A series of small peptides, such as might arise in the course of intralysosomal protein digestion, were screened for the ability to escape, intact, from mouse peritoneal macrophage lysosomes. Inability to penetrate lysosomal membranes was inferred from a peptide's induction of lysosomal swelling, or vacuolization, in cultured macrophages.
Two of the peptides tested, (D-Glu)2 and (D-Ala)3, induced vacuolization. Neither peptide was susceptible to hydrolysis by enzymes in macrophages or in the serum-containing culture medium. Their morphological effect was inhibited by parafluorophenylalanine, an inhibitor of pinocytosis. Once formed by either peptide, the vacuoles persisted for several hours in peptide-free medium. Quantitative studies of radioactively labeled (D-Glu)2 confirmed the morphological evidence that (D-Glu)2 is taken up by pinocytosis and stored, intact, in macrophage lysosomes.

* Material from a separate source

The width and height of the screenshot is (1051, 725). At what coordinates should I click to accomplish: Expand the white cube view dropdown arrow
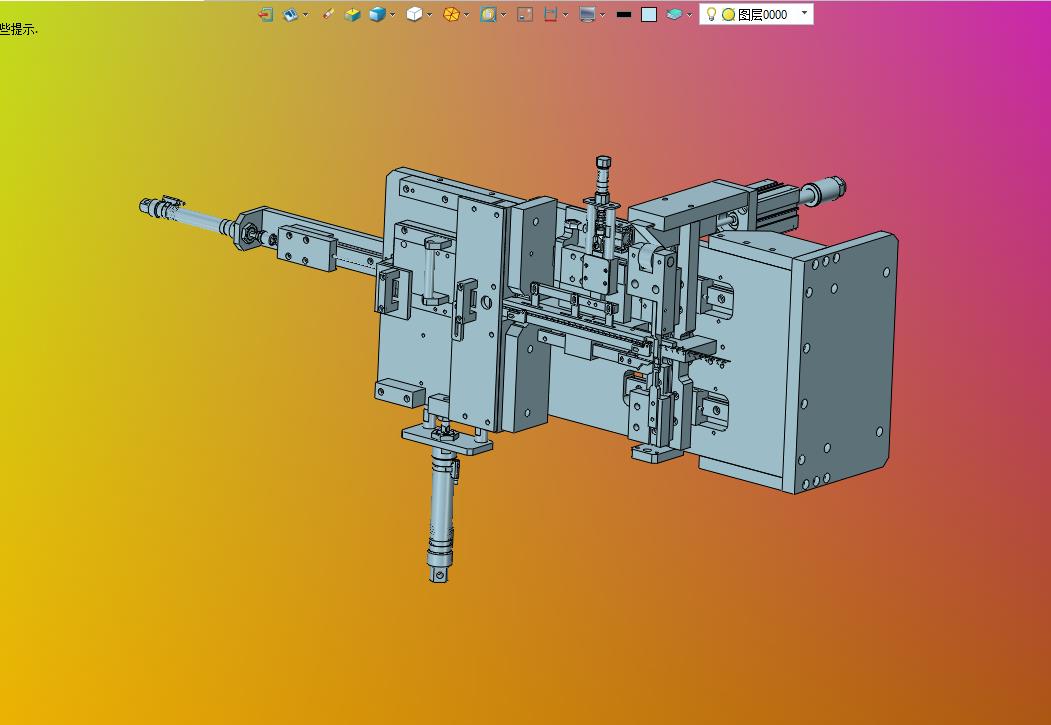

The majority of the peptides which failed to induce vacuolization—(L-Ala)2, L-Ser·L-Ala, L-Val·L-Ala, L-Ala·L-Thr, Gly·D, L-Phe, L-Ala·D-His, (L-Ala)3, (L-Glu)2, and D-Leu·L-Tyr—were found to be susceptible to hydrolysis by cellular or serum peptidases. Their failure to induce vacuolization was attributed to their hydrolysis to subunits capable of penetrating lysosomal membranes.
Some of the peptides which had failed to induce vacuolization—(D-Ala)2, D-Ser·D-Ala, D-Val·D-Ala, Gly-D-Asn, D-Ala·D-Thr, and D-Arg·D-Val—were found to be indigestible. Except for the cytotoxic peptide D-Arg·D-Val, peptides in this category all had lower molecular weights and volumes than (Glu)2 or (Ala)3. It is inferred that these peptides are small enough to escape from macrophage lysosomes, while (Glu)2 and (Ala)3 are too large to escape intact. The implications of this inference for the mechanism of intracellular digestion of pinocytosed proteins are discussed.